# winter tyres



## jacky mclean (Feb 27, 2013)

Can someone please tell me what the laws are regarding putting winter tyres? We live in Umbria.....someone said we need them (it is a new law) and someone else said we don't...just snow chains.

We are residents not tourists.

Thanks


----------



## pudd 2 (Dec 10, 2008)

if you carry a set of snow chains in the boot you are coverd by the law , well that's how it is in abruzzo , if you get a lot of snow and slippery roads I would say , whatever the law says fit snow tyes they may save your live one day


----------



## hevin (Jan 15, 2012)

Hello
I live in Milano and this will be my first winter with a car. Do I need to change to winter tired or all season tired with a couple of chains in the trunk will save me from getting a multa. 
Thank you


----------



## NickZ (Jun 26, 2009)

Look at the road signs. Do you see the requirement for snow tires or chains?

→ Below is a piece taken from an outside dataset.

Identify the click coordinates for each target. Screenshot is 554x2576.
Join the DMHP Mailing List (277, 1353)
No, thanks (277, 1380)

All season tires aren't good enough.


----------



## hevin (Jan 15, 2012)

Hello Nick
Thanks for your reply. The trout his that I really did not look. But sure then I will have to pay for a set of winter tires that will spare me the hassle of dealing with the multas


----------



## neepheid (Nov 5, 2013)

As I understand it, a pair of snow chains in the boot complies with the law. Whether that is a wise way to travel on snowy mountain roads is another matter altogether. 

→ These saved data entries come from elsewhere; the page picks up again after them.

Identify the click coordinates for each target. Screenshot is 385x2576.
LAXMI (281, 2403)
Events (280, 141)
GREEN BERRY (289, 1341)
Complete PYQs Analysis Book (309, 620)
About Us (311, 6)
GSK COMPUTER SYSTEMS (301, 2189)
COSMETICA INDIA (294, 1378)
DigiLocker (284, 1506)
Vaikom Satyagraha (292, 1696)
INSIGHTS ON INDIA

I wonder how many sets of snow chains are ever put on the tyres? Very few is my guess.

Personally I carry snow chains in the boot, just to comply with the law, but I never travel if there is snow or any prospect of snow. If I had to drive on snowy roads, I would definitely fit winter tyres.


----------



## pudd 2 (Dec 10, 2008)

neepheid said:


> As I understand it, a pair of snow chains in the boot complies with the law. Whether that is a wise way to travel on snowy mountain roads is another matter altogether.
> 
> I wonder how many sets of snow chains are ever put on the tyres? Very few is my guess.
> 
> Personally I carry snow chains in the boot, just to comply with the law, but I never travel if there is snow or any prospect of snow. If I had to drive on snowy roads, I would definitely fit winter tyres.


I totally agree with every thing nyou say I live on a mountane and often drive on snow with sheer drops , the law is a ass I allways fit winter tyes for my safety not the law


----------



## ficklemiss (Apr 22, 2013)

jacky mclean said:


> Can someone please tell me what the laws are regarding putting winter tyres? We live in Umbria.....someone said we need them (it is a new law) and someone else said we don't...just snow chains.
> 
> We are residents not tourists.
> 
> Thanks


As far as I understand it, snow chains are a requirement nationwide but winter tyres are a local rule e.g. while in San Donato in lombardia we needed snow chains (ridiculous in an urban area) but not winter tyres vs Ballabio in Lombardia we needed both! Most people we knew did both as it wasn't very clear what was needed from region to region.

Places like Norauto usually have a deal for the changeover, its worth looking out for this.

In our 7 years in Italy we only used snow chains once.


----------